Pfc. Richard E. Clapp was killed Sept. 2, 1950, when his Army unit came under fire near Yulchon, South Korea. But his remains were labeled as an “unknown” and interred first in Korea and later at the National Memorial Cemetery of the Pacific in Hawaii, according to a statement released Wednesday from the Defense Department’s Prisoner of War and Missing Personnel Office. Then last year, the remains were exhumed for examination.

“It was quite a shock to learn that he was finally identified,” said his younger sister, Beverly Chase, now 78 years old and living in Senoia, Ga. “My parents had gotten a telegram (in 1950) saying that he had died in action. That they were sure he was dead but they couldn’t identify the different bodies that had been taken out that day.”

The identification effort used circumstantial evidence, forensic identification tools such as radiograph comparison, and dental records to identify Pfc. Clapp, according to the Defense Department statement.

Chase said the key to finally identifying his remains was a chipped tooth that was matched to the remains exhumed last year.

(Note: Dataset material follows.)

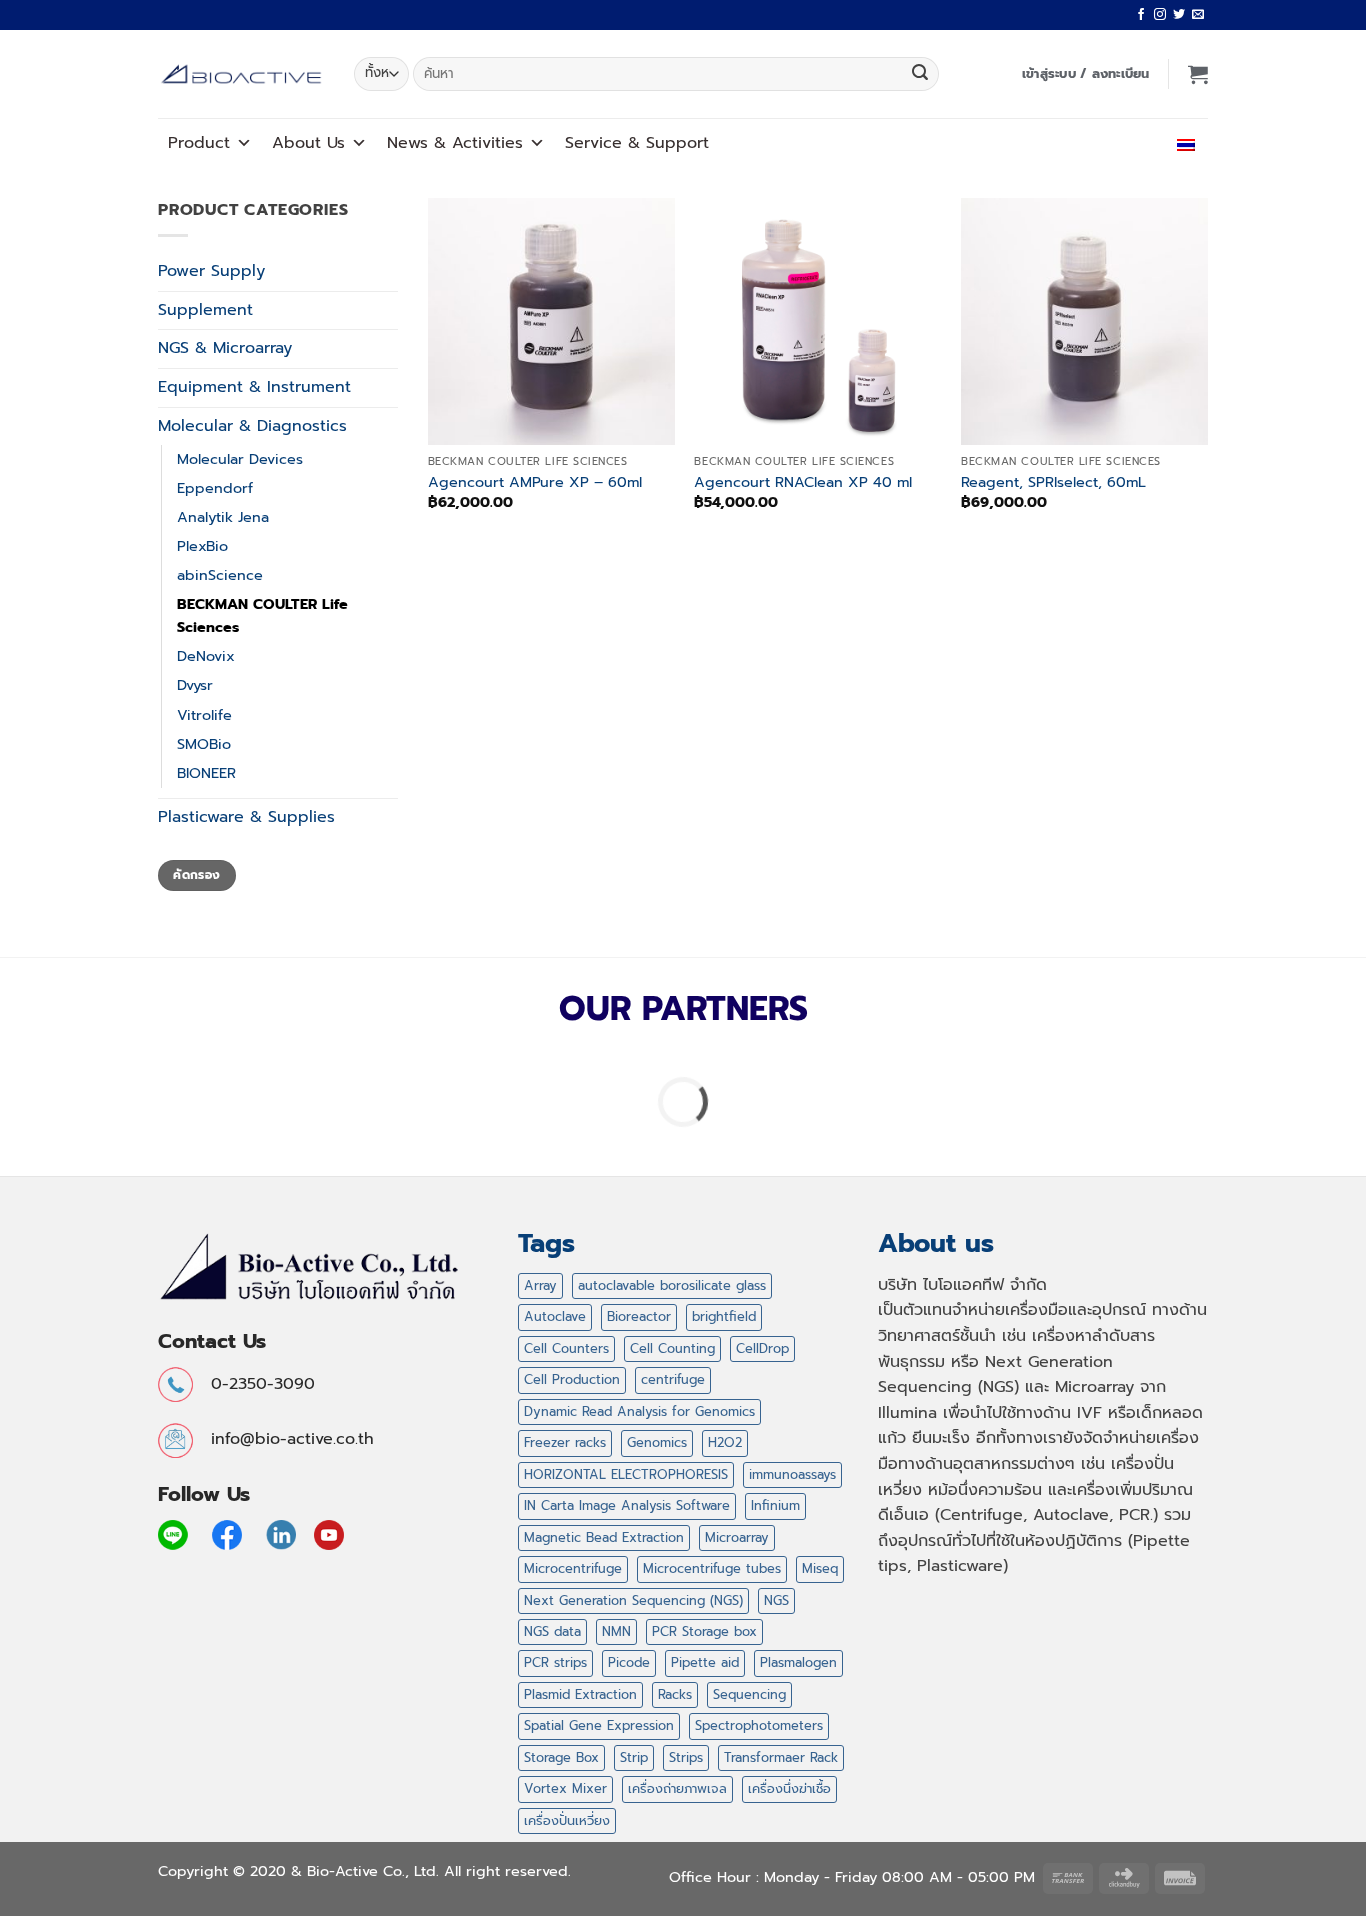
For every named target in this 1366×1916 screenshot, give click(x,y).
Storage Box (561, 1757)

She said her brother had attended Franklin High School, dropping out before graduation to join the Army, and deploying to the Korean peninsula.

Chase said she and her three daughters will be at the funeral services scheduled April 25 for her brother.

“It’s gives us a lot of honor to have him buried at Arlington,” Chase said.

According to the Defense Department, more than 7,900 Americans remain unaccounted for from the Korean War.